What's the basis for this definition of humility?  Christ (of course!)  Paul instructs the Philippians:
Have this mind among yourselves, which is yours in Christ Jesus, who, though he was in the form of God, did not count equality with God a thing to be grasped, but emptied himself, by taking the form of a servant, being born in the likeness of men. And being found in human form, he humbled himself by becoming obedient to the point of death, even death on a cross. (ESV Philippians 2:5-8)
Let's be clear.  Jesus is God.  Becoming human did not change the fact of his divine identity.  What happened was that he laid aside the rights and privileges associated with that divine identity--he "emptied himself" of those rights in order to become a servant.  His humility was demonstrated by the ultimate act of love--dying for us.

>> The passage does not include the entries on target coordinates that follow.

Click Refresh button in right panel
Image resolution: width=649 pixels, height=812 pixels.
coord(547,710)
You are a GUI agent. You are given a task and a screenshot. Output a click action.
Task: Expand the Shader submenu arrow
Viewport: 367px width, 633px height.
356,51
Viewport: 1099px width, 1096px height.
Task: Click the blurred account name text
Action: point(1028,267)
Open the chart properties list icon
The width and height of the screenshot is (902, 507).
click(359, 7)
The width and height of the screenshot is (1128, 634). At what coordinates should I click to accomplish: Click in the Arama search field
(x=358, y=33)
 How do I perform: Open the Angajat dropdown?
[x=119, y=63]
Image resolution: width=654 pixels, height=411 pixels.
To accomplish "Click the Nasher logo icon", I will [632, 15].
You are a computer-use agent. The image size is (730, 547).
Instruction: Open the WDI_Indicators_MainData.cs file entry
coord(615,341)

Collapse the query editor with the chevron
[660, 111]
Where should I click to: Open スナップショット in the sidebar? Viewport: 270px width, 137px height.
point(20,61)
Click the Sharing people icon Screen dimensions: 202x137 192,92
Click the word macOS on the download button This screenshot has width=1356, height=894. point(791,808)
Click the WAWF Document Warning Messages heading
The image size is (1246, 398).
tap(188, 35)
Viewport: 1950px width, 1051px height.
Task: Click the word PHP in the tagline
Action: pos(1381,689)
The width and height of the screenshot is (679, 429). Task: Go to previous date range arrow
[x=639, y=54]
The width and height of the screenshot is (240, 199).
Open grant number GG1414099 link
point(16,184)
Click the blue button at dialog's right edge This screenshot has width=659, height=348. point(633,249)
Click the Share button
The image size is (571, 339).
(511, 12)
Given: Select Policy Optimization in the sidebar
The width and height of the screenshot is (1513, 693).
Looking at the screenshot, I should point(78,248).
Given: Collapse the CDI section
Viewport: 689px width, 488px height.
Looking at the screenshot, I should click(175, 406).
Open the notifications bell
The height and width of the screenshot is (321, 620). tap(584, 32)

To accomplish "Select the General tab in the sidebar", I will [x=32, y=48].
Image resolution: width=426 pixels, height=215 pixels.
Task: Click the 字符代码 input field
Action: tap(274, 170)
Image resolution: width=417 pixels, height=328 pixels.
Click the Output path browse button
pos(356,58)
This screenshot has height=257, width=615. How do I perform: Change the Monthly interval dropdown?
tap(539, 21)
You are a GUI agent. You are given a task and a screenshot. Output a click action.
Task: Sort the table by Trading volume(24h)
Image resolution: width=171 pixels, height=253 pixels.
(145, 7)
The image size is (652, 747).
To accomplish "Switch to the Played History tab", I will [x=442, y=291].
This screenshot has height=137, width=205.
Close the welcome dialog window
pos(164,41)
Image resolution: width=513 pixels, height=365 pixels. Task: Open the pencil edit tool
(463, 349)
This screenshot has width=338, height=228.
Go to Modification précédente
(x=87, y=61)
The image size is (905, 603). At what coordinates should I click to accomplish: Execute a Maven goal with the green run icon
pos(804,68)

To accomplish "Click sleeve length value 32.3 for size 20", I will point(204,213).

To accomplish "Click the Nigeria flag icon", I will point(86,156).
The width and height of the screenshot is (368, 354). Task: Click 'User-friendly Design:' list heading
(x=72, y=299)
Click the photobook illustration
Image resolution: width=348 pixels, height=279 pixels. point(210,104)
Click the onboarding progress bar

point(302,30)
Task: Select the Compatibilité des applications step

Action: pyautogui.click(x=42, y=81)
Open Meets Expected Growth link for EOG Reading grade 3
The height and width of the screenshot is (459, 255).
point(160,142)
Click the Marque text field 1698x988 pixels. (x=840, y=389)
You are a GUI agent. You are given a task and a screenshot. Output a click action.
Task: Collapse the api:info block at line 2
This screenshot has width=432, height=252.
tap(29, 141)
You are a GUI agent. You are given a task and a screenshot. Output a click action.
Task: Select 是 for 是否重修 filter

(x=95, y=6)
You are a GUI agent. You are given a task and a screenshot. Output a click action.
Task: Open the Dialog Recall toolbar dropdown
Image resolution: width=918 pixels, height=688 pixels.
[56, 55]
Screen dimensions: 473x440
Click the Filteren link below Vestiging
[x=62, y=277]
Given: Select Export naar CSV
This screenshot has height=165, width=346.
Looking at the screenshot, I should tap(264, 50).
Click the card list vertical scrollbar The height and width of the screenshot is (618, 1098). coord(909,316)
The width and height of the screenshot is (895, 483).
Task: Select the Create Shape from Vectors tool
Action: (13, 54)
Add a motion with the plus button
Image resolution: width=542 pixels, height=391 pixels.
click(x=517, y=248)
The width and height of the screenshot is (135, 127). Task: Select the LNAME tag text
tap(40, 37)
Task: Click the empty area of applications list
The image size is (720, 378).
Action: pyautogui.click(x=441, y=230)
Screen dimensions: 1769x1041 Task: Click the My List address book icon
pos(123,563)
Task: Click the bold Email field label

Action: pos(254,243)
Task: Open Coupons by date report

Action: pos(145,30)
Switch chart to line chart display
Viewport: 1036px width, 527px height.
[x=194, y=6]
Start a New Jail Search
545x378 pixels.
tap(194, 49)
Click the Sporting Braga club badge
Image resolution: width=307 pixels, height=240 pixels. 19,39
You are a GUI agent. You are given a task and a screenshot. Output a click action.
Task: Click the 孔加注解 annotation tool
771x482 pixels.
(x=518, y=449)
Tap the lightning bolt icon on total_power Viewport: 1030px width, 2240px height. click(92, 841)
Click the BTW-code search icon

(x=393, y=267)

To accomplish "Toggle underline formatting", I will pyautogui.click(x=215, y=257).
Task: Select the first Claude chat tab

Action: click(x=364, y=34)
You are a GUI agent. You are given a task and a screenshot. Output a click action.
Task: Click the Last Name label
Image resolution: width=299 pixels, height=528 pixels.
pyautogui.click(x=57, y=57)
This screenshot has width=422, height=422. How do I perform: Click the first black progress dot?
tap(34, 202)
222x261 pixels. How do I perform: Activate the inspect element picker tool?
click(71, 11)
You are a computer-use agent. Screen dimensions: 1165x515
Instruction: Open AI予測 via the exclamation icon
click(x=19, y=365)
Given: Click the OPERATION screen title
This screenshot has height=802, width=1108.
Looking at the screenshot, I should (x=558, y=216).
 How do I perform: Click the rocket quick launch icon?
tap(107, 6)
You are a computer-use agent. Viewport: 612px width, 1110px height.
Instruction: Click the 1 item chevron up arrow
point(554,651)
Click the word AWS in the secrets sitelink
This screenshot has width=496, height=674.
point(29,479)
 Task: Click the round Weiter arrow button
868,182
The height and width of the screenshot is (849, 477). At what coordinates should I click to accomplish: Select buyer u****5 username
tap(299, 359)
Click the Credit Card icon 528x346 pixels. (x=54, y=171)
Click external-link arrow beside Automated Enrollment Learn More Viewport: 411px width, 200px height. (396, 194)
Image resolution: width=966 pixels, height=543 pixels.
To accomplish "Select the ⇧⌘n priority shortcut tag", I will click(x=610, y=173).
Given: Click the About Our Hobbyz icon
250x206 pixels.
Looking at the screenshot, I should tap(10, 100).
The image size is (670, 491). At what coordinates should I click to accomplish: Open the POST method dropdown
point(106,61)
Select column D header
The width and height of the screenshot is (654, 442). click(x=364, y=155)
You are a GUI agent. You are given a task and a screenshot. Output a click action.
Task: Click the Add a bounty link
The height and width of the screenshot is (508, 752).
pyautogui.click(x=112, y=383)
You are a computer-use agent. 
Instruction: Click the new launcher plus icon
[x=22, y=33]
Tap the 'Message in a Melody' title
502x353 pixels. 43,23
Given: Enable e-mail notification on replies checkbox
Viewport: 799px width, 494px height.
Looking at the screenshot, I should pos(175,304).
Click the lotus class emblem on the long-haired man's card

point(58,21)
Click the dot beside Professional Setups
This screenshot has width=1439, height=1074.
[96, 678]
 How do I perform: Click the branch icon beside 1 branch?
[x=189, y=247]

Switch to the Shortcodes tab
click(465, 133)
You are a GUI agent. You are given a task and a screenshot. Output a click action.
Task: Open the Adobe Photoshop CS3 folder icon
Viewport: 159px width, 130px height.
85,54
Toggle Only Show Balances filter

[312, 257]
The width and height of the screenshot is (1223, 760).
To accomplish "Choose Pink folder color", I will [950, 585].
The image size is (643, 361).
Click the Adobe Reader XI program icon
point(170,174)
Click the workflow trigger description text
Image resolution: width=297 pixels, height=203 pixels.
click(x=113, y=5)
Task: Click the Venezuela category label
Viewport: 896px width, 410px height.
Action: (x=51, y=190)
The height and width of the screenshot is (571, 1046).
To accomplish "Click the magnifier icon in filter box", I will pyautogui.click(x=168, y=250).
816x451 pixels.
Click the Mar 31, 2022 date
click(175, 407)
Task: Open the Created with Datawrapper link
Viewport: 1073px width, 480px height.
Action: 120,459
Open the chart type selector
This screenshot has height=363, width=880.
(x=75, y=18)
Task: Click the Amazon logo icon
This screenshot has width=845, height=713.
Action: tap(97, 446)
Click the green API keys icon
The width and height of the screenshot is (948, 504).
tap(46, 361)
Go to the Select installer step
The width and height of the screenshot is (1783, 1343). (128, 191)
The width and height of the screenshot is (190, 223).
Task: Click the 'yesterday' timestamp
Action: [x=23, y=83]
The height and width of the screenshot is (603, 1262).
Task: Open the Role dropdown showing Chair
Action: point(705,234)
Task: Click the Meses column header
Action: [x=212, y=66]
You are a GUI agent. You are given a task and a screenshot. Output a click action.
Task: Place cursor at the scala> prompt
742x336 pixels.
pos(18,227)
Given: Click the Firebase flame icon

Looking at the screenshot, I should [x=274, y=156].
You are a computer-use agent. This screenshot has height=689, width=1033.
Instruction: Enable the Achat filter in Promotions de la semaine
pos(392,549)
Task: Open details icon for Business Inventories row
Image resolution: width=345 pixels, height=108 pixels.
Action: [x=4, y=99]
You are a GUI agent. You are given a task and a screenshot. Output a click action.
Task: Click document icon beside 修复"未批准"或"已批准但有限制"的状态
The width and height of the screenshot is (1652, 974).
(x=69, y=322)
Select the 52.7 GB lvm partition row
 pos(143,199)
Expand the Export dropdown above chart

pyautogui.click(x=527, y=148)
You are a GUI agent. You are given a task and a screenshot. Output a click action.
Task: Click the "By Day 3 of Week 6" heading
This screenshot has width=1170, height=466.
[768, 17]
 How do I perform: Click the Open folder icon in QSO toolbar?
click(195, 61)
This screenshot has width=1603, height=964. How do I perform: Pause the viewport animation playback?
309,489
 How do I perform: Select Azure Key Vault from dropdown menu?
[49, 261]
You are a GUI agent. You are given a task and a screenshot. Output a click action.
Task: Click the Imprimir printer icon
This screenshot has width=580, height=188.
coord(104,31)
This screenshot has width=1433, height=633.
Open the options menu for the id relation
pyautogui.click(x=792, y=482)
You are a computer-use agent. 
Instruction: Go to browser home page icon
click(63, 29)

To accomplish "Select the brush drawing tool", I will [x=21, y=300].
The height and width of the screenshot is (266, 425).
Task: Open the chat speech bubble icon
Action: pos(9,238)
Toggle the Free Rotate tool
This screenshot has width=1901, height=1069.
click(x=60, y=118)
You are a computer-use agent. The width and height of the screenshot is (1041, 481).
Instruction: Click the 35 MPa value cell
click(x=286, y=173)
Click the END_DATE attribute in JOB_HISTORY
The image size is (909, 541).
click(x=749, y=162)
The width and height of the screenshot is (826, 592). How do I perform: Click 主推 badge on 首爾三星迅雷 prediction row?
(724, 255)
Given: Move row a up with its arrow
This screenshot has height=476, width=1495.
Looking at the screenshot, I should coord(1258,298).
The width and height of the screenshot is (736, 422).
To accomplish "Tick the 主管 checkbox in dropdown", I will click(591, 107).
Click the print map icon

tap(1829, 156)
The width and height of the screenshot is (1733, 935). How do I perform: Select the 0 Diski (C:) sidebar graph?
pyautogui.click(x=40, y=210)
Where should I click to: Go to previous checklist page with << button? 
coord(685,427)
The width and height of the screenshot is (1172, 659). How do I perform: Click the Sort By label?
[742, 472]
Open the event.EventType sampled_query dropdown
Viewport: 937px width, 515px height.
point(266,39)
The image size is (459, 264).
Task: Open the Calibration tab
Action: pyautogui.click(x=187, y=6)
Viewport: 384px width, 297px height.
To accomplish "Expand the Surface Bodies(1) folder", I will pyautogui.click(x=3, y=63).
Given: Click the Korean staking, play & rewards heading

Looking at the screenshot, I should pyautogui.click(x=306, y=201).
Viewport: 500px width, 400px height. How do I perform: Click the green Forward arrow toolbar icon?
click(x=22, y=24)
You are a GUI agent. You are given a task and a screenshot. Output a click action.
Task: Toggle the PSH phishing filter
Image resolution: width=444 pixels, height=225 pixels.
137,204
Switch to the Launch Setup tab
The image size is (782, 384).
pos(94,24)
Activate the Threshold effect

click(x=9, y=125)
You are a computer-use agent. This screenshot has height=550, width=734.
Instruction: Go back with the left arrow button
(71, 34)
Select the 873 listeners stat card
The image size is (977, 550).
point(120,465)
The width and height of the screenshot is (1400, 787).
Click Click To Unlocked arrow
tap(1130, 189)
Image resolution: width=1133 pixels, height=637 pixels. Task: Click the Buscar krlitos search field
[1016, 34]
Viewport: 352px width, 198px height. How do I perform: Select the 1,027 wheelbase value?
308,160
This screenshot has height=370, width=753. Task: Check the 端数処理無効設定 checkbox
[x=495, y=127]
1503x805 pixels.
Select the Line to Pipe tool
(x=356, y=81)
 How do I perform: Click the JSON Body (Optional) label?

As followers of Christ, we know that we will also be called to suffer.  And rejecting some privilege can often be uncomfortable, or even painful.  But I think that, ironically, the experience of humility may have more to do with joy.  The author of Hebrews tells us that Jesus "endured the cross" "for the joy that was set before him" (Hebrews 12:2).  My friend's husband, the big, tough cop, was certainly more concerned with the joy of loving his child than any sense of his own sacrifice.

C.S. Lewis (again) points to happiness as the ultimate outcome of humility:
The point is, He wants you to know Him: wants to give you Himself.  And He and you are two things of such a kind that if you really get into any kind of touch with Him you will, in fact, be humble--delightedly humble, feeling the infinite relief of having for once got rid of all the silly nonsense about your own dignity which has made you restless and unhappy all your life. (Mere Christianity 127)
 Contact with God will naturally result in humility.  And, it is only through humility that we can be close to God.  Our dignity, self-perceived identities, and estimations of ourselves are lost in the reality of who God is.

Lewis, C.S. Mere Christianity.  1952. New York: Harper Collins, 2001.
--. The Screwtape Letters. 1942. New York: Harper Collins, 2001.